Il emprunte au cinéma missionnaire les personnages de Mata Mata et Pilipili pour en faire les héros d’une série picaresque et hilarante publiée dans les pages de l’hebdomadaire Zaïre et ensuite en volumes. A la demande du ministère belge des Affaires étrangères, il crée Bingo pour une série didactique qui jette un regard sur la coopération euro-africaine.

La deuxième période post-indépendante est marquée par les Barli Baruti, les Tchibemba et autres dont les parcours insignes sont autant des marques de vitalité de la BD congolaise.

Leur rôle pour la reconnaissance dans la reconnaissance internationale dont elle jouit aujourd’hui n’est pas négligeable.

La troisième période se caractérise par l’expatriation massive de talents sous les cieux européens à l’instar de la fuite de cerveaux que l’on observe dans la plupart de domaines de création intellectuelle et artistique fragilisés par les programmes d’ajustements structurels ainsi que la détérioration de conditions de travail.

Nombre d’icônes de la BD congolaise vont s’installer temporairement voire définitivement en Europe où leurs carrières prendront un nouveau tournant sous le signe de la collaboration avec des scénaristes européens.

L’exil sous d’autres cieux permettra à bien d’autres talents un épanouissement qui leur vaudra succès et reconnaissance.

Par ailleurs des scénaristes en exil et de dessinateurs demeurés au pays poursuivront pour certains une collaboration féconde.

Cette troisième période porte tous les signes de la mondialisation avec son potentiel d’échanges transfrontaliers et ses dynamiques propres.                             

La BD congolaise bénéficie du dynamisme de jeunes éditeurs, eux–mêmes bédéistes, qui s’efforcent de promouvoir avec succès la BD congolaise, en France, en Belgique, et ailleurs en Europe.

Cette dynamique éditoriale et les efflorescences qui en découlent méritent d’être examinées en profondeur.

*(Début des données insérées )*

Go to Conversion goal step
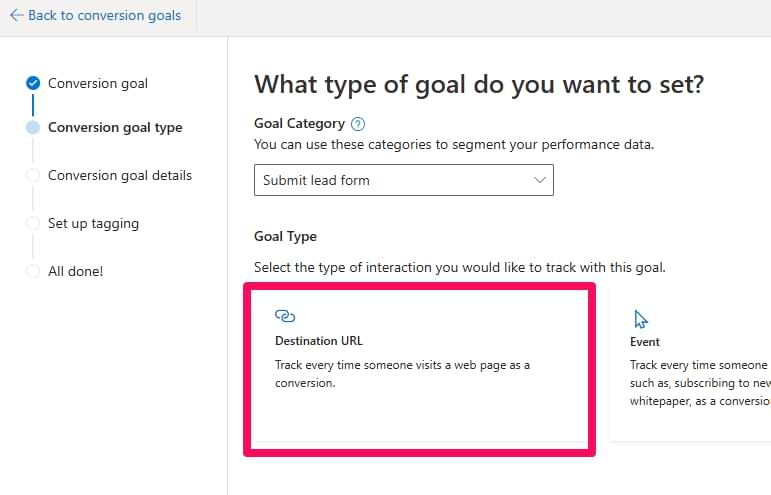Screen dimensions: 771x495 (x=98, y=83)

L’exposition dressera loin de toute idée d’exhaustivité un état des lieux de la BD congolaise.

Afin de mettre en valeur ses spécificités, son dynamisme et ses traits d’originalité, la démarche proposée se veut avant tout didactique.

Des repères chronologiques indispensables seront indiqués. Les spécificités des pôles de créations à l’instar de Kinshasa et de Lubumbashi avec leurs particularités seront évoquées.

Toutefois, l’ambition est de permettre au grand public de s’introduire dans l’imaginaire congolais par le biais de personnages emblématiques et des  séries qui ont donné et donnent à la BD congolaise ses lettres de noblesse comme sa saveur et ses couleurs :

Mata Mata , Pilipili, Mayele, Apolosa, Mikumble, le colonel Bangala, Mohuta, Bingo etc.

Ces derniers serviront en quelque sorte de mentors attitrés pour une immersion dans les réalités congolaises et leur tissu fascinant et complexe.

Les bédéistes congolais, d’hier et d’aujourd’hui, puisent en effet leur inspiration dans un terreau riche et diversifié où le réel et le fictif se côtoient, où fantaisie et sincérité cheminent ensemble, où les clins d’œil entre cinéma et planches sont de mise, où le souci du témoignage citoyen n’épuise guère la veine créative.